Blue grenades began to fly in through the window. They exploded with an ear-ringing crack upon contact with the creaky, yet oddly resilient wooden floor. In their wake they left charcoal black scorch marks. The sniper did not want to know what kind of marks they'd leave on his body… if there would be any of his body left to mark.
The sniper drew in a quick breath of air and nervously chewed on the inside of his cheek, trying to think. Truth be told, he wasn't a good planner. He planted himself in a nest and picked off the ants below. He rarely thought ahead, even off the battlefield; hell, if he did, maybe he'd be living in an actual house.
"Why don't you open the door?" the enemy spy suggested with a sweeping, over-exaggerated gesture towards the exit, using the same tone he might put on if he was talking to a three-year-old.
"Oh, you'd like that wouldn't you, spook?" The sniper laughed bitterly. A rogue grenade landed near the pile of mason jars. The Australian's gut clenched as five jars of urine shattered and soaked the floor with their contents. What a waste.
"So you'd rather sit in here and get blown up then unlock the door?" The BLU spy somehow managed to keep an unusually calm demeanor as grenades repeatedly detonated around him. Granted, they'd all grown quite used to the ear-splitting noise, rumbling sensation of explosions, and the ever-looming threat of violent (yet not-so-permanent) death by now.
The sniper kept to himself, but he at least had some selvage of loyalty for his team. "If unlocking the door means you get to slip away and kill the rest of my team, then yes. I would rather sit here and get blown up."
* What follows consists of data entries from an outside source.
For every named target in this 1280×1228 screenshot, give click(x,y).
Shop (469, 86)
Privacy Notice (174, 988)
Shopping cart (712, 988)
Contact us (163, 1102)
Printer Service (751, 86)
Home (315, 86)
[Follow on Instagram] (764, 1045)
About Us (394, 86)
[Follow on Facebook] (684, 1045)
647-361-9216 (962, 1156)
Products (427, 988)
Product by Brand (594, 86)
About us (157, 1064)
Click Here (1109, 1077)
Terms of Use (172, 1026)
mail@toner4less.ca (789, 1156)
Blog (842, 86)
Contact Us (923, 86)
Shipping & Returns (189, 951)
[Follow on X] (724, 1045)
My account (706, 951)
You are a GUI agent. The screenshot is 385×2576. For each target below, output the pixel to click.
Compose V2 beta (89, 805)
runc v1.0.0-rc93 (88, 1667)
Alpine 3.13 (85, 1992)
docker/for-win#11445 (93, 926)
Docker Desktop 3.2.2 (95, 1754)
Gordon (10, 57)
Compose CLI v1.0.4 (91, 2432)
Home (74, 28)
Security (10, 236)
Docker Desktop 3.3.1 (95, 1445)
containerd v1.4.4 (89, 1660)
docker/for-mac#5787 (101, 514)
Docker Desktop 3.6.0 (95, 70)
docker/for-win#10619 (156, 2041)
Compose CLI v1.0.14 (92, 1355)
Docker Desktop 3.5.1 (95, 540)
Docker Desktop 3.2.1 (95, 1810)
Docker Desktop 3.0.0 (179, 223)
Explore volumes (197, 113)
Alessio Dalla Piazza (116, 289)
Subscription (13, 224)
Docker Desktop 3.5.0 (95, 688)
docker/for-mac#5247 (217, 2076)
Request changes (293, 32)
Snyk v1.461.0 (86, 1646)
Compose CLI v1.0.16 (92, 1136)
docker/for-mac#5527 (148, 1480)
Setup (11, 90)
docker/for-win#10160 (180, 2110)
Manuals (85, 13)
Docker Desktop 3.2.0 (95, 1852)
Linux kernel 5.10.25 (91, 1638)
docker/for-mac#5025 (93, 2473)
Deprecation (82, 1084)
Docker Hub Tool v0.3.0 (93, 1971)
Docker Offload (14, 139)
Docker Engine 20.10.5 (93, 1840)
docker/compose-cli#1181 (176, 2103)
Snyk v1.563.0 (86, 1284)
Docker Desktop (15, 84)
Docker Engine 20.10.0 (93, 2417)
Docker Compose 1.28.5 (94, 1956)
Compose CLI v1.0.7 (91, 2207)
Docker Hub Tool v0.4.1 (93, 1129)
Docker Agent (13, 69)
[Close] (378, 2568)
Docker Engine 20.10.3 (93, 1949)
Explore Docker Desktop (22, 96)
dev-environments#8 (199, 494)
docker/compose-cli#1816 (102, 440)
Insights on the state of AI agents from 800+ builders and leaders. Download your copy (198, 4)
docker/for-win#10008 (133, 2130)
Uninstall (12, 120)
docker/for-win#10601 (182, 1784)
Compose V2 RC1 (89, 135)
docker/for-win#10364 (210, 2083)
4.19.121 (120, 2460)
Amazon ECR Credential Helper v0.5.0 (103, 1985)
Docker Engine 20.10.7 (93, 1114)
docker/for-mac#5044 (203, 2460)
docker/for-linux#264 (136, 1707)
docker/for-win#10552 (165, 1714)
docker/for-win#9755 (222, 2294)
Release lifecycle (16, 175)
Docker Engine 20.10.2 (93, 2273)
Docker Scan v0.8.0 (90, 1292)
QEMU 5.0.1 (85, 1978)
"And what exactly would I kill them with?" the spy scoffed, rolling his eyes. "My knife is in your pocket and you knocked my revolver out the window."
The sniper patted his back pocket, almost as if he didn't believe the spy. "That's right." For a moment he nearly considered the enemy spy's suggestion, but instead of taking the advice the Australian pushed his aviators up the bridge of his nose and squinted at the smirking Frenchman. "Then again, I could just take you out now, with me."
The smug expression faded from the spy's face. "No," he whispered, the cigarette dangling precariously from his lips.
"Why not? I'm gonna die anyway if I stay here," the sniper told his enemy through gritted teeth as he advanced on the spy. He whipped kukri out. "If I've got a chance to take you out, I should take hold of that right now. I'll make sure to stab you in the back, nice and quick, so you know how it feels, too."
With the sniper's back turned to the window, he couldn't possibly have noticed the rocket hurdling through the air, shot by an especially relentless BLU soldier, aimed straight for the spot between his shoulder blades. The spy, however, did.
In retrospect, the spy's next action was probably one of the stupidest things he had ever done in his life. Well, perhaps second stupidest, if you count the incident with the squid and the underage nun back in Tuscany. Regardless, he wasn't quite sure what he was thinking when he seized the RED sniper by the shoulders and heaved them both out of danger's way. The rocket instead crashed through the door, reducing it to splinters and leaving a gaping hole to escape from.
The sniper was sprawled against the wall, slumped like an especially gangly marionette doll. He gingerly raised his arm and pushed up his hat, which had fallen down over his face.
The spy was gone.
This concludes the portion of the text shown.